WLIM specifies the minimum fraction of good pixels which must be present in the averaging box in order to generate a good output pixel. If this specified minimum fraction of good input pixels is not present, then a bad output pixel will result, otherwise an averaged output value will be calculated. The value of this parameter should lie between 0.0 and 1.0 (the actual number used will be rounded up if necessary to correspond to at least one pixel). [0.3]

#### Examples:

compave cosmos galaxy 4
This compresses the NDF called cosmos averaging four times in each dimension, and stores the reduced data in the NDF called galaxy.
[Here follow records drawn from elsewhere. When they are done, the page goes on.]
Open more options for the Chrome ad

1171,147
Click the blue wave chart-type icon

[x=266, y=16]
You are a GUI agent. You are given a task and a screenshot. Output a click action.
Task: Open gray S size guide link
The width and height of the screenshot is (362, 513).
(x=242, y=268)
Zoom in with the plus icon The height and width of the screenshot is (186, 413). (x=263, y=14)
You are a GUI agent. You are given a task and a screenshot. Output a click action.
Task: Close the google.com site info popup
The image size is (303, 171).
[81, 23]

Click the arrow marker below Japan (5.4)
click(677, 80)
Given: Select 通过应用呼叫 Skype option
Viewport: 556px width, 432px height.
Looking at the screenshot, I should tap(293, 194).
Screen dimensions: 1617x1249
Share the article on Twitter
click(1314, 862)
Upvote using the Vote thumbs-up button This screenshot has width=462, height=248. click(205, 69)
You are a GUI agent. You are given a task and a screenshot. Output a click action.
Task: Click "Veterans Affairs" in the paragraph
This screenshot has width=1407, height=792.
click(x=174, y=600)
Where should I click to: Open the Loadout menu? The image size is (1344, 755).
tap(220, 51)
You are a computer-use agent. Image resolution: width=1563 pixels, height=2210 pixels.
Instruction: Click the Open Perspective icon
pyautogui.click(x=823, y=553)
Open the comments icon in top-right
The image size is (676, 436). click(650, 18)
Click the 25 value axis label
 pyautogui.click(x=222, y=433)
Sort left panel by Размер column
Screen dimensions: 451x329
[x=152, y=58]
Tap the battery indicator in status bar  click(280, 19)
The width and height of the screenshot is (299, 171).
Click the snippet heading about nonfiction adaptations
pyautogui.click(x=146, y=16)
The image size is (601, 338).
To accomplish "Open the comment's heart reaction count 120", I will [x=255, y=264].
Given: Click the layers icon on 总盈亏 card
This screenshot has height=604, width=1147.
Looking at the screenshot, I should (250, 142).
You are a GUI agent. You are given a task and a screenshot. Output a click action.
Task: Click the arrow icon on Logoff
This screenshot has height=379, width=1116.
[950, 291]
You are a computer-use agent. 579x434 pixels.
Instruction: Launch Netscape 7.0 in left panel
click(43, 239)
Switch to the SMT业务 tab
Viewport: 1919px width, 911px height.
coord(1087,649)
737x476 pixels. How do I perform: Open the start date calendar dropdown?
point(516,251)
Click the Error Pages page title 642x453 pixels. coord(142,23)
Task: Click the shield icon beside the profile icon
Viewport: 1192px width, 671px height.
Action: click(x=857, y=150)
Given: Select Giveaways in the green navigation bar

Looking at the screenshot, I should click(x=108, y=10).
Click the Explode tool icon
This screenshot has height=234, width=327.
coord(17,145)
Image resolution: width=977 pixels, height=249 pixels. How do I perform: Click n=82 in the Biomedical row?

Thus if cosmos is two-dimensional, this command would result in a sixteen-fold reduction in the array components.
compave cosmos profile [10000,1] wlim=0 align=first trim=no
This compresses the two-dimensional NDF called cosmos to produce a one-dimensional NDF called profile. This is done using a compression box which is 1 pixel high, but which is wider than the whole input image. Each pixel in the output NDF thus corresponds to the average of the corresponding row in the input image. WLIM is set to zero to ensure that bad pixels are ignored. ALIGN is set to "FIRST" so that each compression box is flush with the left edge of the input image. TRIM is set to NO so that compression boxes which extend outside the bounds of the input image (which will be all of them if the input image is narrower than 10000 pixels) are retained in the output NDF.
compave cosmos galaxy 4 wlim=1.0
This compresses the NDF called cosmos averaging four times in each dimension, and stores the reduced data in the NDF called galaxy. Thus if cosmos is two-dimensional, this command would result in a sixteen-fold reduction in the array components. If an averaging box contains any bad pixels, the output pixel is set to bad.
compave cosmos galaxy 4 0.0 preserve
As above except that an averaging box need only contains a single non-bad pixels for the output pixel to be good, and galaxy’s array components will have the same as those in cosmos.
compave cosmos galaxy [4,3] weight title="COSMOS compressed"
This compresses the NDF called cosmos averaging four times in the first dimension and three times in higher dimensions, and stores the reduced data in the NDF called galaxy. Thus if cosmos is two-dimensional, this command would result in a twelve-fold reduction in the array components. Also, if there is a variance array present it is used to form weighted means of the data array. The title of the output NDF is "COSMOS compressed".
compave in=arp244 compress=[1,1,3] out=arp244cs
Suppose arp244 is a huge NDF storing a spectral-line data cube, with the third dimension being the spectral axis. This command compresses arp244 in the spectral dimension, averaging every three pixels to form the NDF called arp244cs.

#### Notes:

• The axis centres and variances are averaged, whilst the widths are summed and always normalised for bad values.

#### Related Applications

KAPPA: BLOCK, COMPADD, COMPICK, PIXDUPE, SQORST, REGRID; FIGARO: ISTRETCH.